Exercise objective
Before copying, set the pictures aside; then repeat every line below verbatim.

Data to examine
==*==

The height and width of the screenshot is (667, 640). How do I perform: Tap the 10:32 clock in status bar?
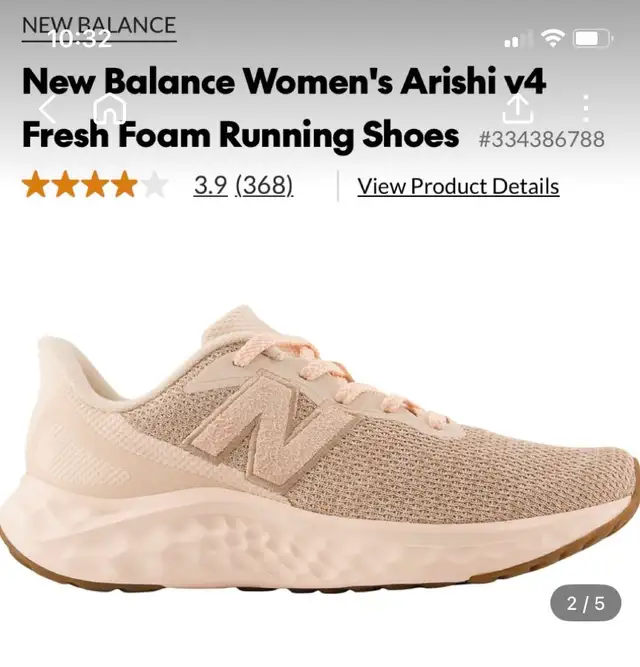coord(80,40)
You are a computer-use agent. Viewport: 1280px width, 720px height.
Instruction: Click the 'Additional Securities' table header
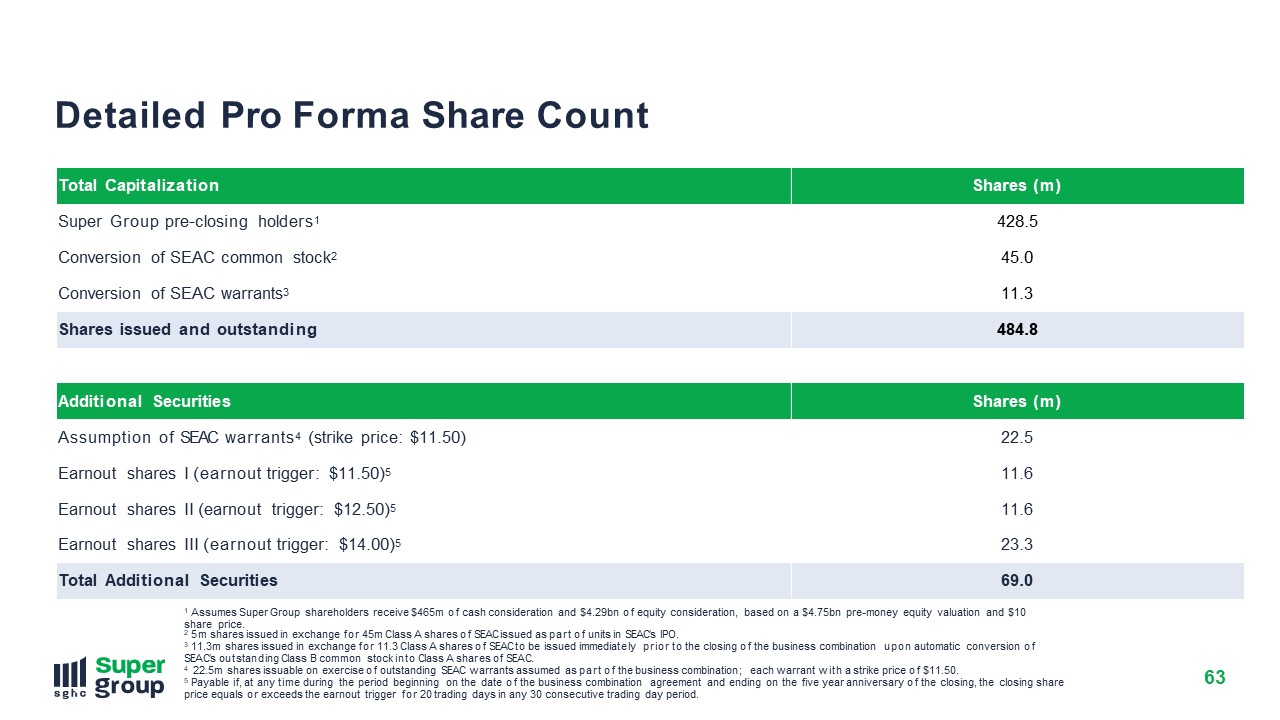click(x=145, y=402)
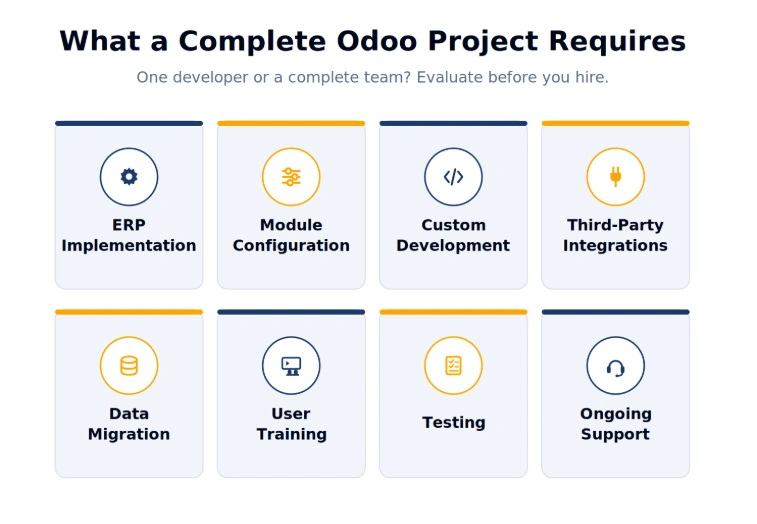Click the ERP Implementation label
The width and height of the screenshot is (757, 524).
coord(129,235)
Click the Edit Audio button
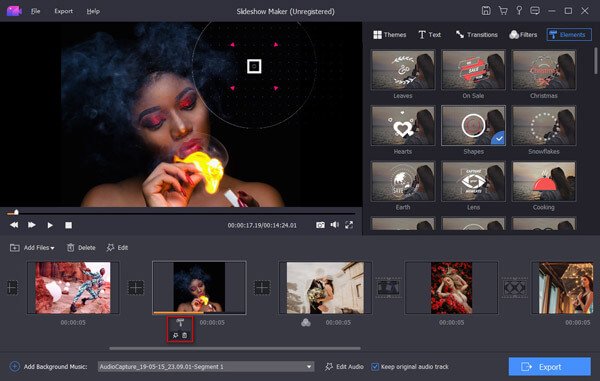Screen dimensions: 600x381 (344, 367)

==*==

Task output
The height and width of the screenshot is (667, 640). How do I perform: Tap the 10:32 clock in status bar?
coord(80,40)
You are a computer-use agent. Viewport: 1280px width, 720px height.
Instruction: Click the 'Additional Securities' table header
click(x=145, y=402)
Click the ERP Implementation label
The width and height of the screenshot is (757, 524).
coord(129,235)
Click the Edit Audio button
Screen dimensions: 600x381 (344, 367)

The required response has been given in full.